Daily Health Checks
# Full dependency status
curl http://127.0.0.1:8080/dependencies/health
# Coordinator recent logs
docker logs otheru-coordinator --since=1h
# JetKVM bridge live check (frame_age should be < 100ms)
curl http://127.0.0.1:8005/stats
# GSD loop status (if running)
curl http://127.0.0.1:8090/gsd/report
Coordinator
# Restart
docker restart otheru-coordinator
# Follow logs
docker logs otheru-coordinator -f --since=5m
# Verify routing for a prompt
docker exec otheru-coordinator python3 -c "
import sys; sys.path.insert(0, '/app')
from routing import needs_tools
print(needs_tools('your prompt here'))
"
Hardware Bridge (JetKVM)
# Bridge status
curl http://127.0.0.1:8005/stats
# Capture a screenshot
curl http://127.0.0.1:8005/screenshot | python3 -c \
"import sys,json,base64; d=json.load(sys.stdin); \
open('/tmp/desktop.jpg','wb').write(base64.b64decode(d['image_base64']))"
# Start a screen recording
curl -X POST http://127.0.0.1:8005/record \
-H 'Content-Type: application/json' \
-d '{"output_path":"/tmp/recording.mp4","duration":60,"fps":15}'
# Patch bridge.py
docker cp /path/to/bridge.py hardware-bridge:/app/bridge.py
docker restart hardware-bridge
Agent Memory Management
# List all agent states + memory usage
curl http://127.0.0.1:8080/agents/status
# Load an agent on demand
curl -X POST http://127.0.0.1:8080/agents/fara/load
# Unload to free memory
curl -X POST http://127.0.0.1:8080/agents/fara/unload
GSD Loop
curl -X POST http://127.0.0.1:8090/gsd/start
curl -X POST http://127.0.0.1:8090/gsd/pause
curl http://127.0.0.1:8090/gsd/report
curl http://127.0.0.1:8090/gsd/status
curl -X POST http://127.0.0.1:8090/gsd/set-objective \
-H 'Content-Type: application/json' -d '{"objective":"..."}'
Incident Triage
- Identify scope — which tier or service is failing?
- Check logs —
docker logs <container> --since=10m - Validate dependencies —
curl http://127.0.0.1:8080/dependencies/health - Apply targeted fix — restart container, patch config, reload model
- Verify recovery — re-run health checks
- Document — update runbook with root cause and fix
Common Issues
KVM requests not routing to Fara
Check that KVM-related keywords are present in routing_policy.json under tool_intent_keywords.
docker exec otheru-coordinator python3 -c "
import sys; sys.path.insert(0, '/app')
from routing import needs_tools
print(needs_tools('use the kvm to open notepad')) # should be True
"
If False, add the missing keyword patterns to core/config/routing_policy.json and restart the coordinator.
Display goes dark after EDID change
Custom low-resolution EDIDs may lack fallback timing modes.
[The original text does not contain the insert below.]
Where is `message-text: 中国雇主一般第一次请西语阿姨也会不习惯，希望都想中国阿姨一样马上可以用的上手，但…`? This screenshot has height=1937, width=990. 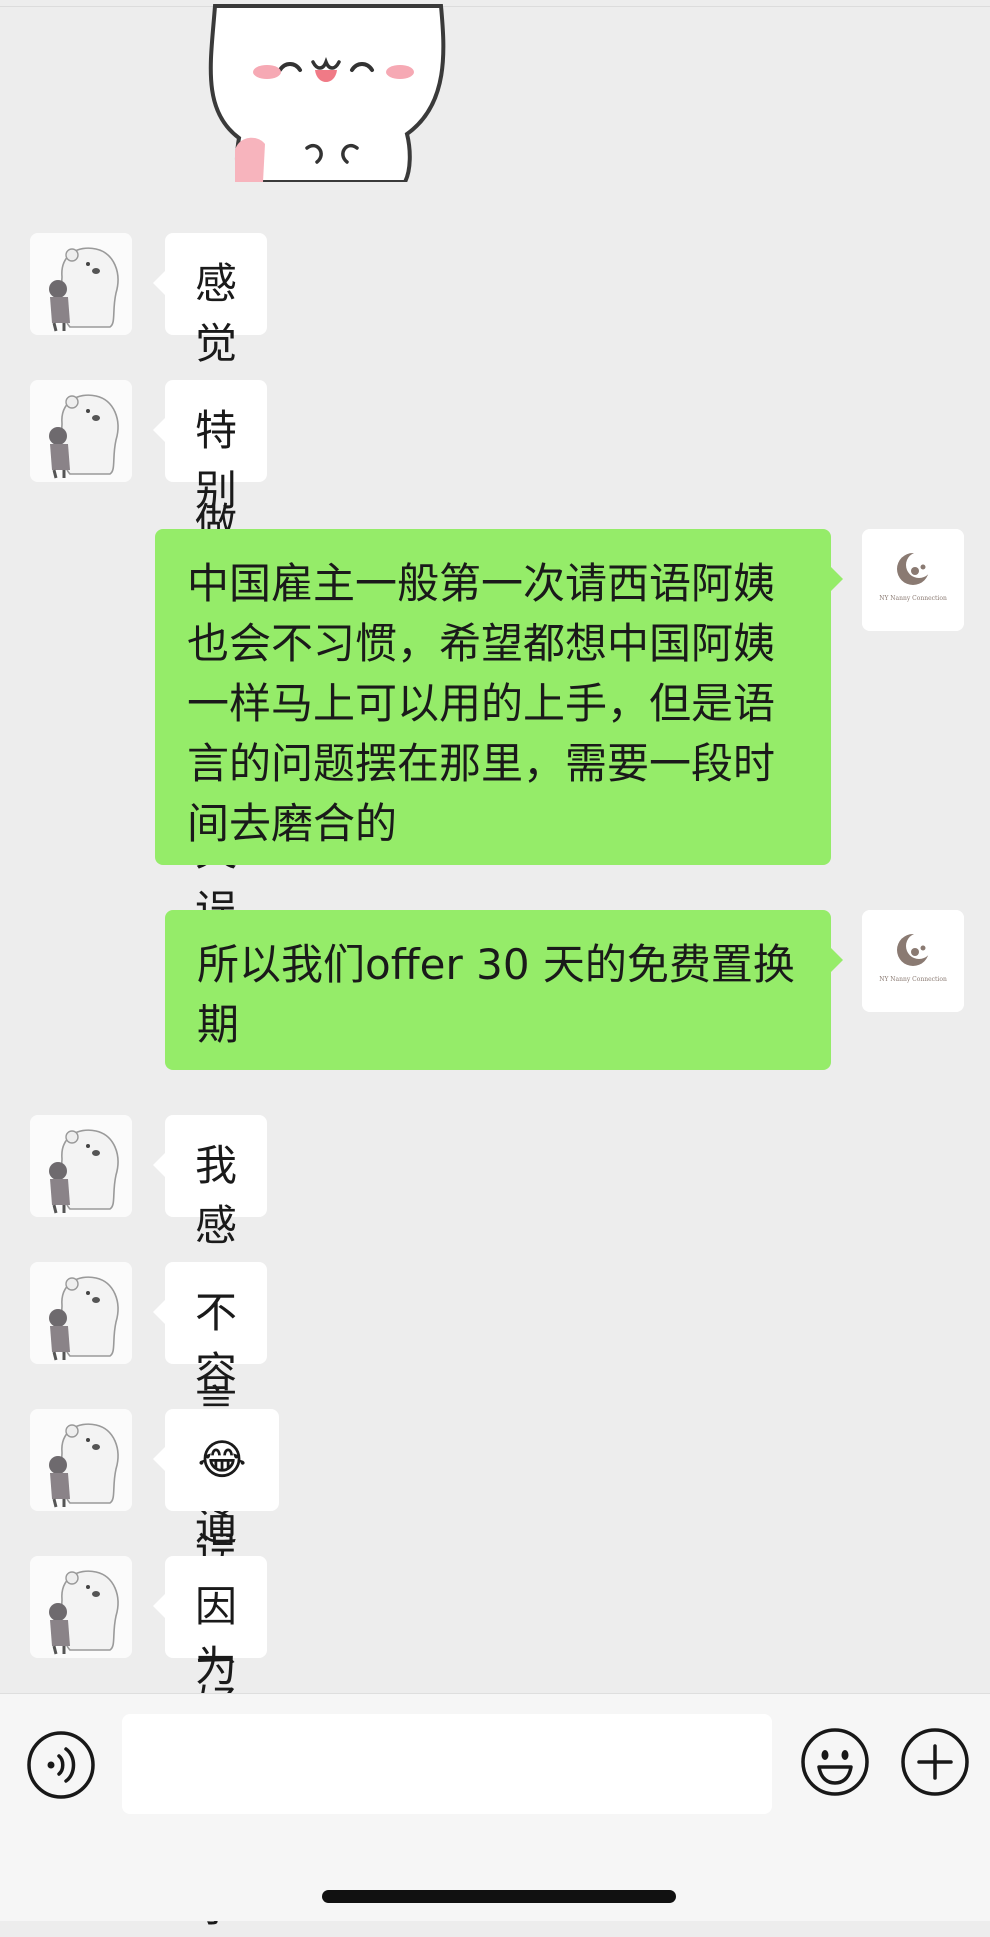 message-text: 中国雇主一般第一次请西语阿姨也会不习惯，希望都想中国阿姨一样马上可以用的上手，但… is located at coordinates (482, 704).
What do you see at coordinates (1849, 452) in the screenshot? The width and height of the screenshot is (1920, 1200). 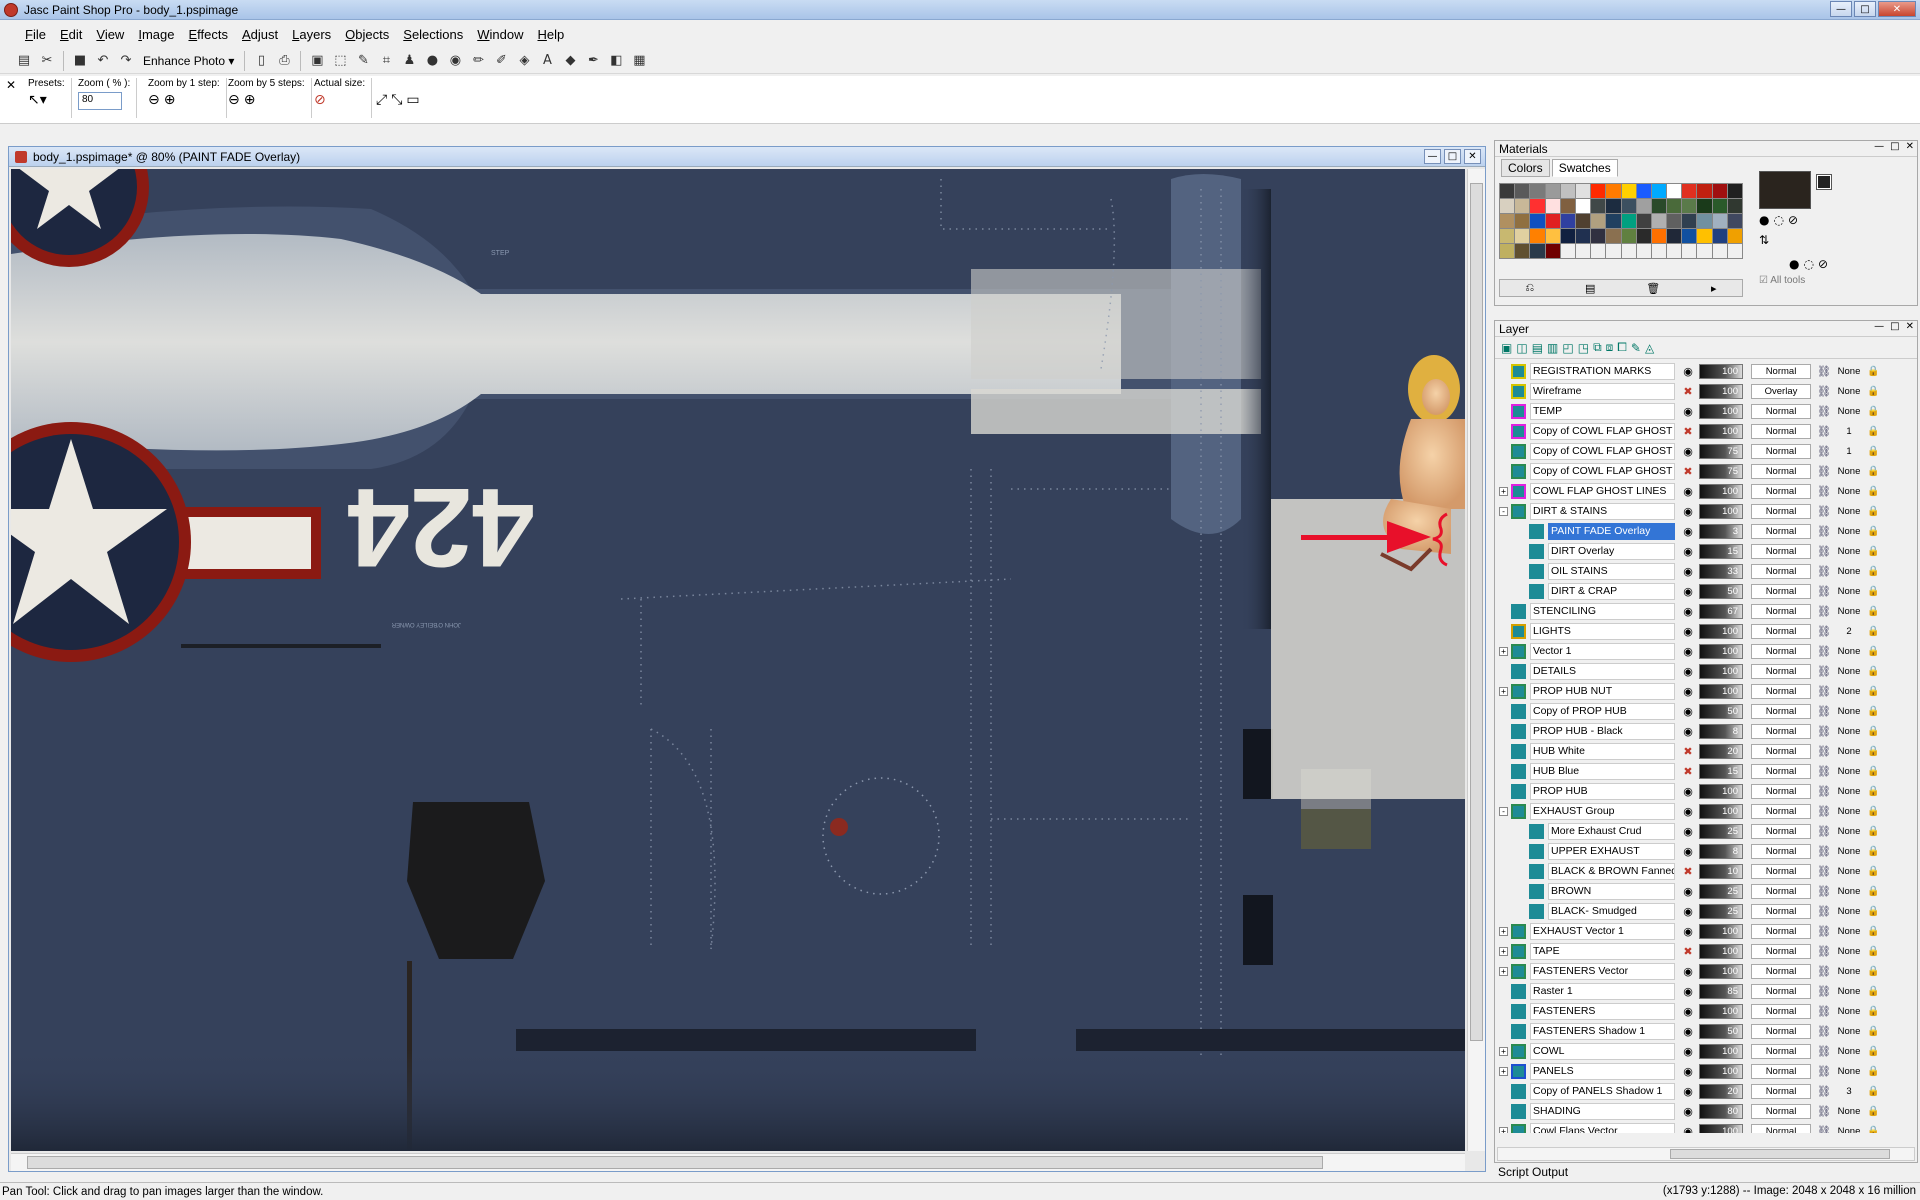 I see `layer-link-set: 1` at bounding box center [1849, 452].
Reset to the native display EDID:
curl -X POST http://127.0.0.1:8005/edid \
-H 'Content-Type: application/json' \
-d '{"edid_name": "T749-fHD720"}'
The call may time out but the change applies. Restart the bridge to confirm.
Memory pressure / model load failures
Unload agents that aren't currently needed:
curl -X POST http://127.0.0.1:8080/agents/fara/unload
curl -X POST http://127.0.0.1:8080/agents/reasoner/unload
Check overall memory with free -h and docker stats --no-stream.
Coordinator doesn't start after a code change
Syntax error in a bind-mounted file. Validate before restarting:
cd otheru-core/core/coordinator
python3 -c "import py_compile; py_compile.compile('changed_file.py', doraise=True)"
docker restart otheru-coordinator
Release Hygiene
- Keep compose and env changes version-controlled
- Stage risky changes with a controlled rollout
- Coordinator source is bind-mounted — edit on host, never inside the container
- Bridge changes require
docker cp+ restart routing_policy.jsonchanges requiredocker restart otheru-coordinator
WMMA Ops Profiling
Standard workflow
- Run timing benchmarks for kernel variants
- Capture HIP traces for launch behavior and synchronization overhead
- Use
rocprofv3where available to compare instruction and memory patterns
gfx1151 limitation
Many hardware performance counters are unavailable on consumer gfx1151 (aqlprofile-backed counters fail). Prioritize:
- Wall-clock benchmark stability
- PyTorch profiler traces
- HIP API trace analysis
Rule: Promote a kernel variant only when it passes both correctness checks and repeatable timing benchmarks. Keep the adaptive fallback enabled.